For a systems programming language, Rust is surprisingly expressive. Enough so, one can encode image synthesis and processing routines in a delightfully functional way.
When learning a new programming language, it's common for developers to have a
familiar problem they solve to kick the tires of the language. For me, it's
typically some variation of Conal Elliot & company's
Pan
library for image synthesis and processing.
Pan
was originally implemented in Haskell and there's a Functional Images
chapter in the Fun of Programming
book that describes some of
the core concepts, primitives and abstractions in Pan
. While it was
published some time back, I still find the simplicity and composability of the
primitives in the book chapter very compelling. I've previously implemented
some of these concepts in Scala (perhaps a blog post for another time), but
recently I thought I'd see if I could express some of the concepts in Rust and,
hopefully, learn some Rust in the process. So this post is intended to be the
first in a series that will explore how to encode the functional image
synthesis and processing concepts described in the Functional Images book
chapter using Rust.
Note: You can launch and play with an interactive version of the code for this blog post on binder:
What is an image?
This seemingly simple question typically yields an array of answers, usually including some mention of 2D/3D arrays or matrices--that's precisely what came to mind when I first thought about the question. It turns out there's a simpler and more elegant way to represent images: A function that takes a set of coordinates and produces a pixel value. In Haskell, it looks something like this:
type Coord = (Float, Float)

**Given information:**
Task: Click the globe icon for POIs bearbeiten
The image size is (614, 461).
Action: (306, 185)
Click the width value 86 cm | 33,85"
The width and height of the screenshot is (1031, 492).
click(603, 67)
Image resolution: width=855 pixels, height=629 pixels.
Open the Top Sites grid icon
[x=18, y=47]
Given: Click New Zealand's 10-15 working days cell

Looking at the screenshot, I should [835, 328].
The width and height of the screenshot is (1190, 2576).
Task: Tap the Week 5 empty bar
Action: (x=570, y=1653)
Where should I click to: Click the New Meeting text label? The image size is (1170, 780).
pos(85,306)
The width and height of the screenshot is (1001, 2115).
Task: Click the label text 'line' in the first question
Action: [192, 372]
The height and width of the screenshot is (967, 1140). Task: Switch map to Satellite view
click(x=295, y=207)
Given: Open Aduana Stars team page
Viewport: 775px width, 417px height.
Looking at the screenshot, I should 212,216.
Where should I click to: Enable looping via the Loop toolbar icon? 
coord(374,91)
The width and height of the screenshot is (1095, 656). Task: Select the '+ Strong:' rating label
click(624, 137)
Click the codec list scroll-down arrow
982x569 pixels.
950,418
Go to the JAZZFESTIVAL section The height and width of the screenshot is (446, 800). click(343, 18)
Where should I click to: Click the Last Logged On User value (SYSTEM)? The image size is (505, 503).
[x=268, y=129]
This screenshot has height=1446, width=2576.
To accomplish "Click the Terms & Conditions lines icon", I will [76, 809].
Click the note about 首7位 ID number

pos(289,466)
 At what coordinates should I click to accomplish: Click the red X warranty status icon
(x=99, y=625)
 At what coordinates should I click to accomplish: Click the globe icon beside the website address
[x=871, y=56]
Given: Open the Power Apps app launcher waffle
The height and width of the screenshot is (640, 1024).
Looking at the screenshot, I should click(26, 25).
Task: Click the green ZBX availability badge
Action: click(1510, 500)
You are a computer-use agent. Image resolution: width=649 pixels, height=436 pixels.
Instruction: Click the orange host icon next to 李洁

**Things to do:**
1. According to the functional images article, what language was Pan first implemented in?
2. Pick up the functional images article after its last line and write on from there.
The records come from a different source than the article.

**Answers per task:**
1. Haskell.

2.
type Img a = Coord -> a
Img
represents a mapping from a coordinate (Coord
) to a pixel value a
,
where Coord
is just an alias for a Tuple of floating point numbers that
represent a coordinate in a continuous 2D space. There are a couple of
essential concepts embedded in this definition that are worth calling out.
First, the definition is polymorphic over the pixel type (i.e., it's some type
a
), which means we're not committing to a concrete representation for pixels
yet. Second, coordinates are in a continuous space, which is entirely
different from representing images as 2D arrays/matrices with discrete
coordinates.
Expressing Img in Rust
TL;DR: I had a few issues finding an appropriate way to express the notion
of an Img<A>
in Rust initially. Traits along with the recently added impl Trait
were what I landed on. Skip ahead if you aren't interested in
the details of how I worked my way towards that.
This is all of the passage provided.